Les démocraties doivent donc réagir aux images terribles qui parviennent à leurs opinions publiques, chez qui l’émotion prime sur les calculs géopolitiques. Cela impose une réflexion pour anticiper ces situations qui vont continuer à se multiplier.

Quelle réponse des démocraties ?

Faut-il se contenter d’un soutien symbolique et vocal aux populations envahies (Ukraine) ou maltraitées (Iran, Birmanie…) ? Faut-il aller plus loin, avec des sanctions économiques contre les autorités et des programmes d’accueil pour les individus (déserteurs ou personnes en fuite, artistes, étudiants…) ? Plus loin encore, jusqu’au soutien militaire (Ukraine) ou à l’intervention (Libye) ? Le débat n’est pas nouveau mais la prolifération actuelle des dilemmes impose une ligne réfléchie.

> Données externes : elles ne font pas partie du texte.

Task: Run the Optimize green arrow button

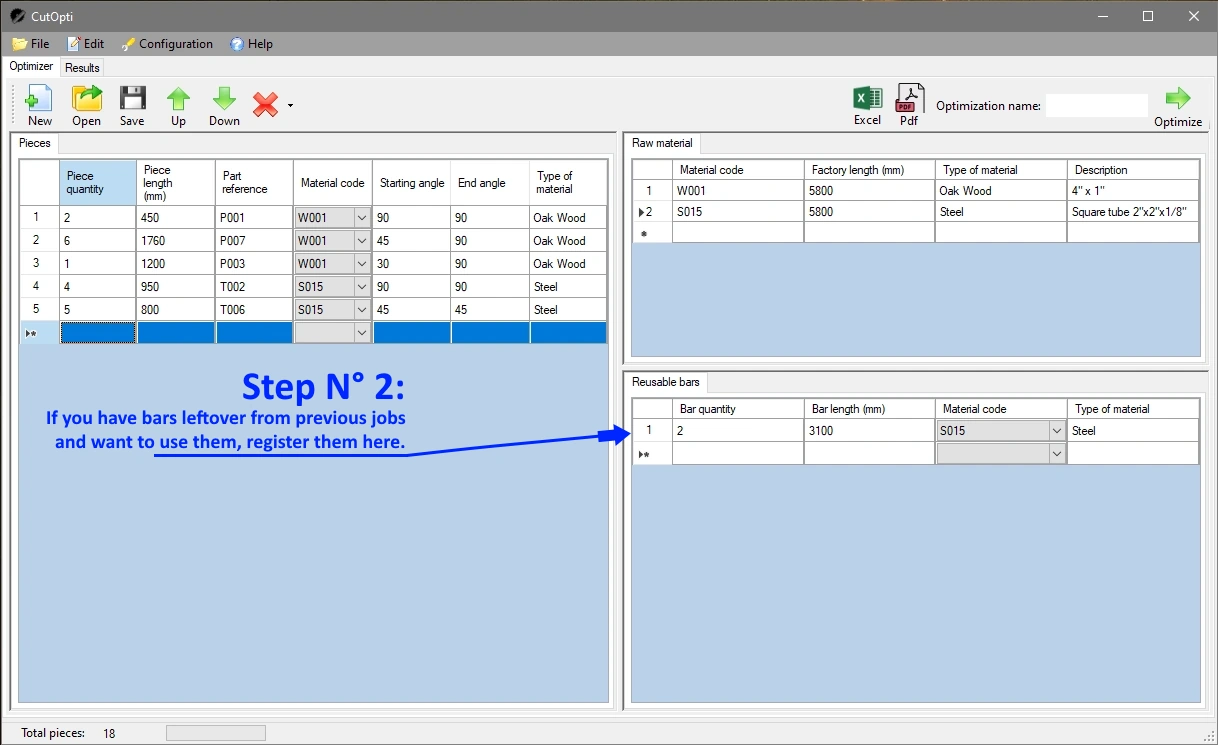Action: pyautogui.click(x=1178, y=104)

L’ingérence occidentale peut être contre-productive : c’est ce qui a freiné la réaction française face aux répressions en Algérie (1988, 2019) et c’est ce qui doit faire réfléchir les Etats-Unis en Iran. En revanche, un soutien concret (accueil et sanctions) plutôt qu’une indignation rhétorique peut être privilégié. Les démocraties doivent aussi veiller à ne pas se déchirer : on voit comment le soutien à Moscou reste fort dans certains cercles, par dépendance financière, adhésion idéologique ou les deux. On constate également le silence assourdissant d’acteurs prompts à se mettre en valeur sur des sujets secondaires, mais dont on attend toujours un mot de compassion pour les femmes iraniennes. Ces différences d’appréciation ne doivent ni affaiblir la cohésion nationale, ni entraver la défense des valeurs à l’extérieur.

Des régimes autoritaires sont confrontés à leurs propres populations, et réagiront avec une violence qui débordera de leurs frontières. Nous l’avons appris à Tiananmen , à Maidan, en Syrie, au Soudan, à Minsk et Moscou. Pour autant nous n’avons pas trouvé la réponse adéquate, preuve qu’une stratégie au cas par cas ne suffit pas. Des civils ukrainiens, russes ou des femmes iraniennes attendent pourtant beaucoup de nous.

Frédéric Charillon est professeur des universités en science politique, spécialiste des relations internationales. Il est ancien directeur de l’Institut de recherches stratégiques de l’Ecole militaire (Irsem).